- Task to carry out: Which of the lines below contain the string "Viewport"? Pull each one out of the data.

- Information provided:
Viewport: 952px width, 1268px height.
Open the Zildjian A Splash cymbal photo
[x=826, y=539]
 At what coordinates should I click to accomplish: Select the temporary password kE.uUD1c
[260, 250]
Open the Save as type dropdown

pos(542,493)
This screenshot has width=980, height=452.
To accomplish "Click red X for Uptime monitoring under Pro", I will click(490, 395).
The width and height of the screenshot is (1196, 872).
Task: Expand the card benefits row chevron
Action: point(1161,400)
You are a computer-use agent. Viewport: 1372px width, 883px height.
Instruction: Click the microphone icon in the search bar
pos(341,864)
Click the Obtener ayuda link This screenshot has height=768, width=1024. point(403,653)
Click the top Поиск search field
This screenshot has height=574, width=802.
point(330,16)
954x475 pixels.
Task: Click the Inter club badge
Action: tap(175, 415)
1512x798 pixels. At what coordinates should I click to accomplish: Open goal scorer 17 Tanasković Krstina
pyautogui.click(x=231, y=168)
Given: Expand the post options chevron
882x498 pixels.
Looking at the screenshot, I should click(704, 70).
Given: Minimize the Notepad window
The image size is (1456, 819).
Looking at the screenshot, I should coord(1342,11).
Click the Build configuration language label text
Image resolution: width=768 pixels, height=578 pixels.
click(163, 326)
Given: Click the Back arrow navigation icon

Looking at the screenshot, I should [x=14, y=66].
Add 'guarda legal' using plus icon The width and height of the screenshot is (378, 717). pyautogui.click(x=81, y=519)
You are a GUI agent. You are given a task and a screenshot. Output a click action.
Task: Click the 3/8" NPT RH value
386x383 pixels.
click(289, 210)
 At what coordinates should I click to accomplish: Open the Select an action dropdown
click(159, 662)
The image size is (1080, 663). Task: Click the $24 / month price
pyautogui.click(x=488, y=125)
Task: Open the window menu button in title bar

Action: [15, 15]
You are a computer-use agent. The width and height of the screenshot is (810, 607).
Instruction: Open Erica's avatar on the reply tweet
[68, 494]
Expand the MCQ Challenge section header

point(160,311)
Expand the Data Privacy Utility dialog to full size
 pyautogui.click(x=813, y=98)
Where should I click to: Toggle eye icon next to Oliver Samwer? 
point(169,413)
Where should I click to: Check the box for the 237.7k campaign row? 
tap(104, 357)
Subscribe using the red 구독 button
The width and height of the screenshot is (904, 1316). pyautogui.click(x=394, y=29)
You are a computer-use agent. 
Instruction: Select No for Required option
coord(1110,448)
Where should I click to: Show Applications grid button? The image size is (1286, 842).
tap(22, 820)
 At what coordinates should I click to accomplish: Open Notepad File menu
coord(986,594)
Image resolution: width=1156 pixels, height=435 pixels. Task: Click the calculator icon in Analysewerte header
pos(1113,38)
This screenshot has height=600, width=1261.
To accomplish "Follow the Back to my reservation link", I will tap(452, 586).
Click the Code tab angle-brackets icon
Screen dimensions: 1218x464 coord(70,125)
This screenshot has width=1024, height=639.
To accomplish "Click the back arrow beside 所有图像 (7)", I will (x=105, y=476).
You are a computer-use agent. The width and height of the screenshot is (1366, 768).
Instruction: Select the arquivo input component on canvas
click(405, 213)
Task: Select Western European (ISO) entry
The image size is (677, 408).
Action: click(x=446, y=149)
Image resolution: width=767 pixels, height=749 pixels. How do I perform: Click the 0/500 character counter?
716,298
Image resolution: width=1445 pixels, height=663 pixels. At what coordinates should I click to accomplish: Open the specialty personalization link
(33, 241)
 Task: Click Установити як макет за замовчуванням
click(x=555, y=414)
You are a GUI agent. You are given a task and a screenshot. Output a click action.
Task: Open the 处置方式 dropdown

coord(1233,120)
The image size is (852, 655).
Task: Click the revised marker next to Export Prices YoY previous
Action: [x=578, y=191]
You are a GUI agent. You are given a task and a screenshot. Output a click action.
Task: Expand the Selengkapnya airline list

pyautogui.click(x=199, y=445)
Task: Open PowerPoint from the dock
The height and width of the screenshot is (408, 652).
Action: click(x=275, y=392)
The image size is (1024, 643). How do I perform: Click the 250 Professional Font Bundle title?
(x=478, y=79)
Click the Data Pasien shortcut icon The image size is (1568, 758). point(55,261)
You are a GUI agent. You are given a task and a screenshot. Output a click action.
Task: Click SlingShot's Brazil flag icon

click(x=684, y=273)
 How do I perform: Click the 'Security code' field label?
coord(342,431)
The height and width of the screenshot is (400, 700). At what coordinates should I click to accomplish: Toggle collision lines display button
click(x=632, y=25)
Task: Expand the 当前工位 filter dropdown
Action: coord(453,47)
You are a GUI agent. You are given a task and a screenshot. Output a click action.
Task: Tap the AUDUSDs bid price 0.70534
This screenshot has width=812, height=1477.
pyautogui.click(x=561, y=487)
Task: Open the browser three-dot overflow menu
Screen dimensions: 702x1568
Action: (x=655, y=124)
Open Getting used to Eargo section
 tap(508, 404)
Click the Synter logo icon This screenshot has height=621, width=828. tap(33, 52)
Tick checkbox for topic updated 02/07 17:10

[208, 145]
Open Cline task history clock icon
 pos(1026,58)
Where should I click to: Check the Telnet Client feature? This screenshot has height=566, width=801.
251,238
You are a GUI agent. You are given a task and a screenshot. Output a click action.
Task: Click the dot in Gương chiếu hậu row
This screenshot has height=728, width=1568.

- Answer space:
Viewport: 952px width, 1268px height.
You are a computer-use agent. Viewport: 1372px width, 883px height.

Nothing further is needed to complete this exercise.